Le 1er octobre 2022, l’entreprise dans laquelle le syndicat est implanté est absorbée par une autre entreprise. Les contrats de travail de l’ensemble des salariés sont alors transférés. L’entreprise transférée perd, quant à elle, son autonomie.
Le 14 novembre 2022, le syndicat notifie à l’entreprise absorbante la désignation, en tant que délégué syndical, du salarié déjà nommé dans l’entreprise absorbée.
Le nouvel employeur s’y oppose. Il objecte, auprès du tribunal judiciaire de Bergerac, que le syndicat était dans l’impossibilité de procéder à cette désignation dans la mesure où il n’était pas représentatif au sein de l’entreprise.
Le tribunal judiciaire accueille favorablement la demande de l’employeur. La désignation du salarié est annulée.
Sa décision est alors motivée par le fait que, d’une part, la société absorbée avait perdu son autonomie juridique et que, d’autre part, l'organisation syndicale ne disposait pas de la représentativité électorale dans la société absorbante au jour de la fusion-absorption.
Le syndicat et le salarié se pourvoient en cassation. Ils invoquent, au soutien de leur prétention, que :
- si l'entreprise absorbée ne conserve pas son autonomie, les travailleurs transférés doivent continuer à être convenablement représentés durant la période nécessaire à une nouvelle formation ou désignation de la représentation des travailleurs ;
- la représentativité des organisations syndicales vaut pour toute la durée du cycle électoral.
La Cour de cassation rejette cependant leur pourvoi.
Autonomie de l’entreprise transférée : condition de la subsistance du mandat de délégué syndical
La Haute juridiction justifie sa décision, en premier lieu, au regard de l’article L. 2143-10 du Code du travail et de la jurisprudence de la Cour de justice de l’Union européenne (CJUE, 29 juillet 2010, UGT-FSP, aff. C-151/09).
L’analyse de ces textes permet d’en déduire que, s’agissant des délégués syndicaux, leur mandat doit :
- perdurer lorsque l'entreprise transférée conserve son autonomie ;
- prendre fin à la date du transfert lorsque l'entreprise transférée perd son autonomie.
Rappel
Il convient, pour constater l’autonomie d’une entité transférée, de constater que les pouvoirs accordés aux responsables de cette entité demeurent, en substance, inchangés. A savoir :
- le pouvoir d'organiser, de manière relativement libre et indépendante, le travail dans la poursuite de l'activité économique qui lui est propre ;
- et, plus particulièrement, les pouvoirs de donner des ordres et des instructions, de distribuer des tâches aux travailleurs subordonnés relevant de l'entité en cause ainsi que de décider de l'emploi des moyens matériels mis à sa disposition ;
- ceci sans intervention directe de la part d'autres structures d'organisation de l'employeur.

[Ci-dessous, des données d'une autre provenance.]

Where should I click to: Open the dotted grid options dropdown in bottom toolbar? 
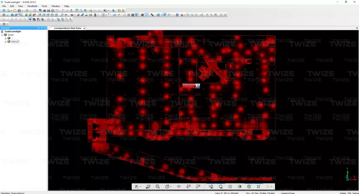pyautogui.click(x=271, y=186)
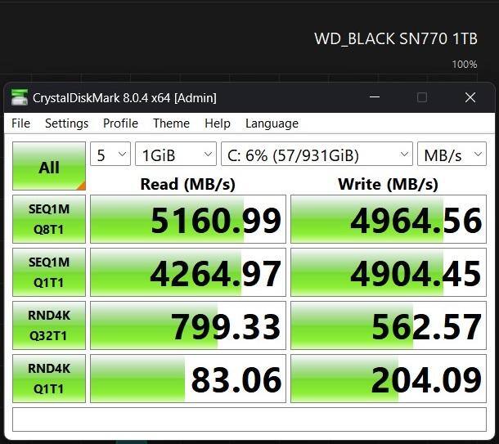Click the empty comment field at bottom
Screen dimensions: 499x444
click(249, 419)
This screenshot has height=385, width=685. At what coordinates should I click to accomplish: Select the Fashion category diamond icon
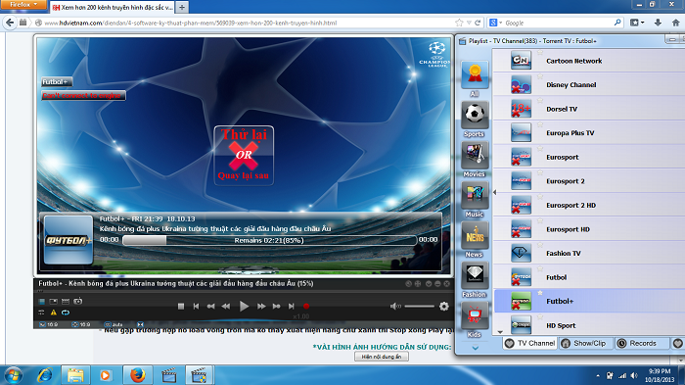(x=475, y=275)

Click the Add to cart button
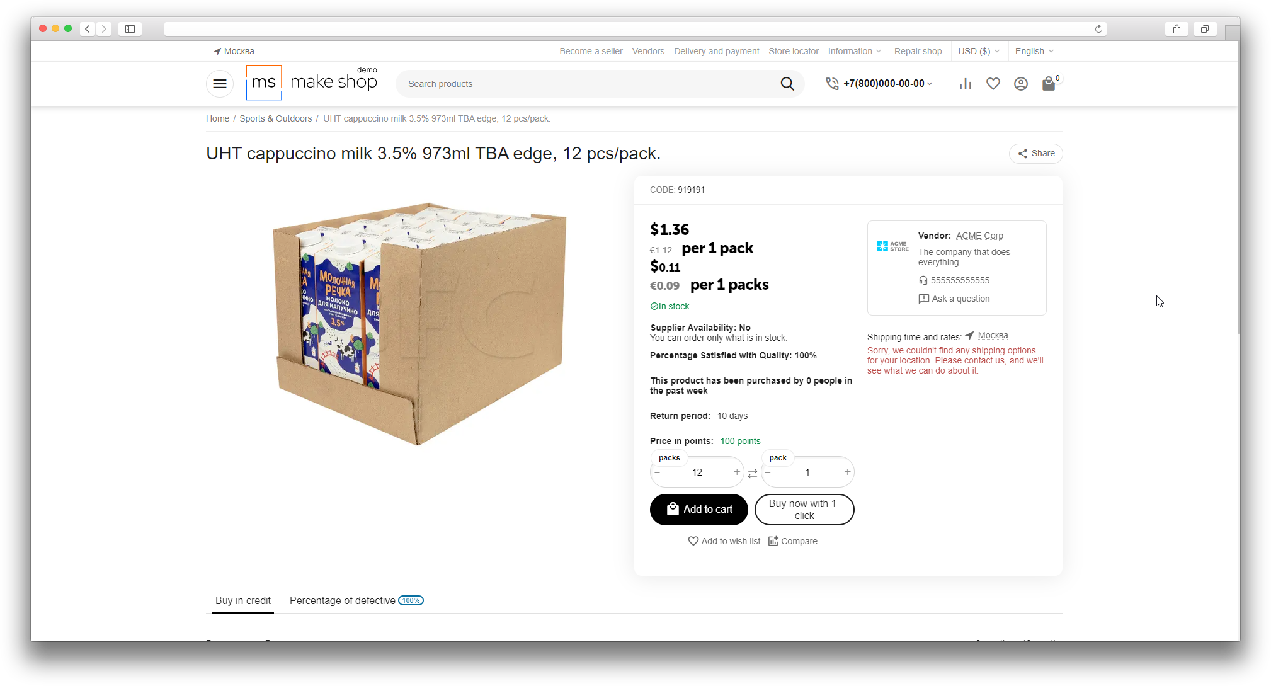(x=699, y=509)
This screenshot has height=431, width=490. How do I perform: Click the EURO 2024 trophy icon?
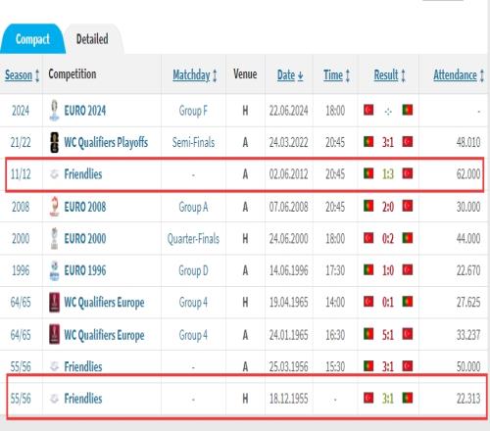pos(54,111)
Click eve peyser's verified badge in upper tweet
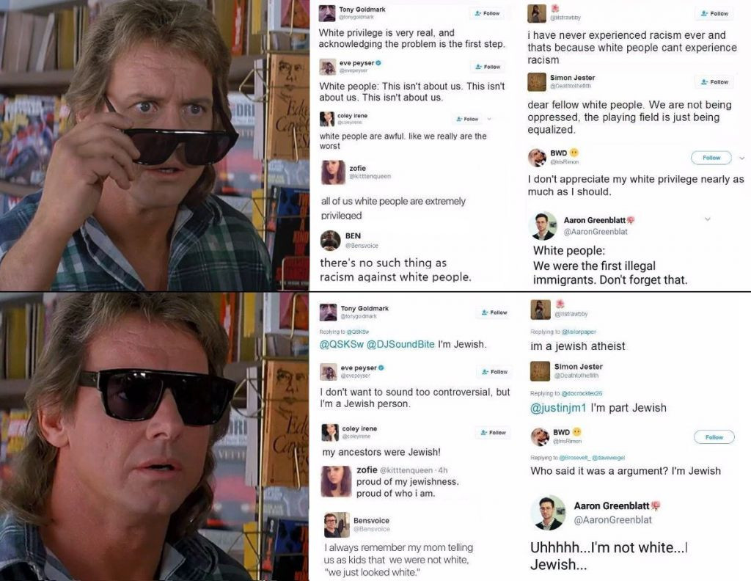751x581 pixels. pos(378,63)
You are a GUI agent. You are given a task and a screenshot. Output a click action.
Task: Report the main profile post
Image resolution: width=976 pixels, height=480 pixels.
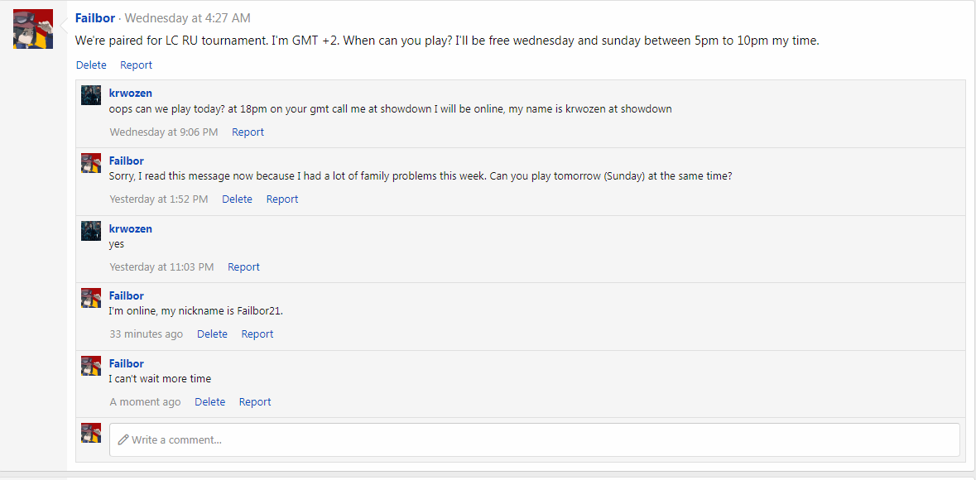click(x=137, y=65)
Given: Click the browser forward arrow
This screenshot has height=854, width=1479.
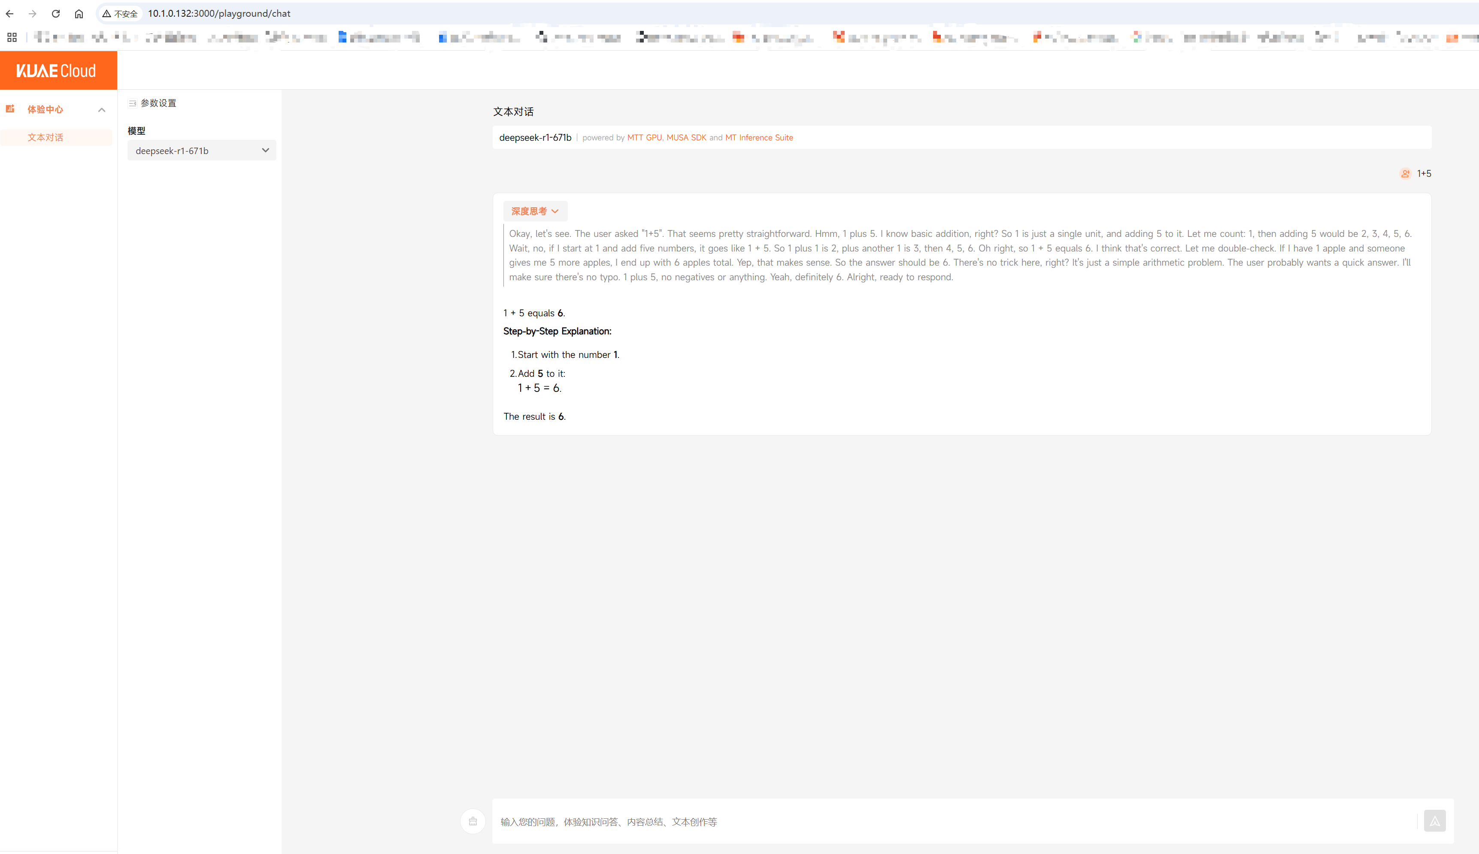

Constatant que l’entreprise absorbée n’avait pas conservé son autonomie, la Cour de cassation confirme que le mandat du délégué syndical avait pris fin le 1er octobre 2022, date de son transfert.
Désignation du délégué syndical : le critère prépondérant de l’audience syndicale
La Haute juridiction s’exprime, dans un second temps, sur la capacité de désignation du syndicat. Sujet distinct de la survivance des mandats.
Faisant une nouvelle fois sienne la jurisprudence de la CJUE, elle rappelle que les intérêts des travailleurs, face à une perte d’autonomie, changent et que les modalités et conditions de leur représentation doivent évoluer en conséquence.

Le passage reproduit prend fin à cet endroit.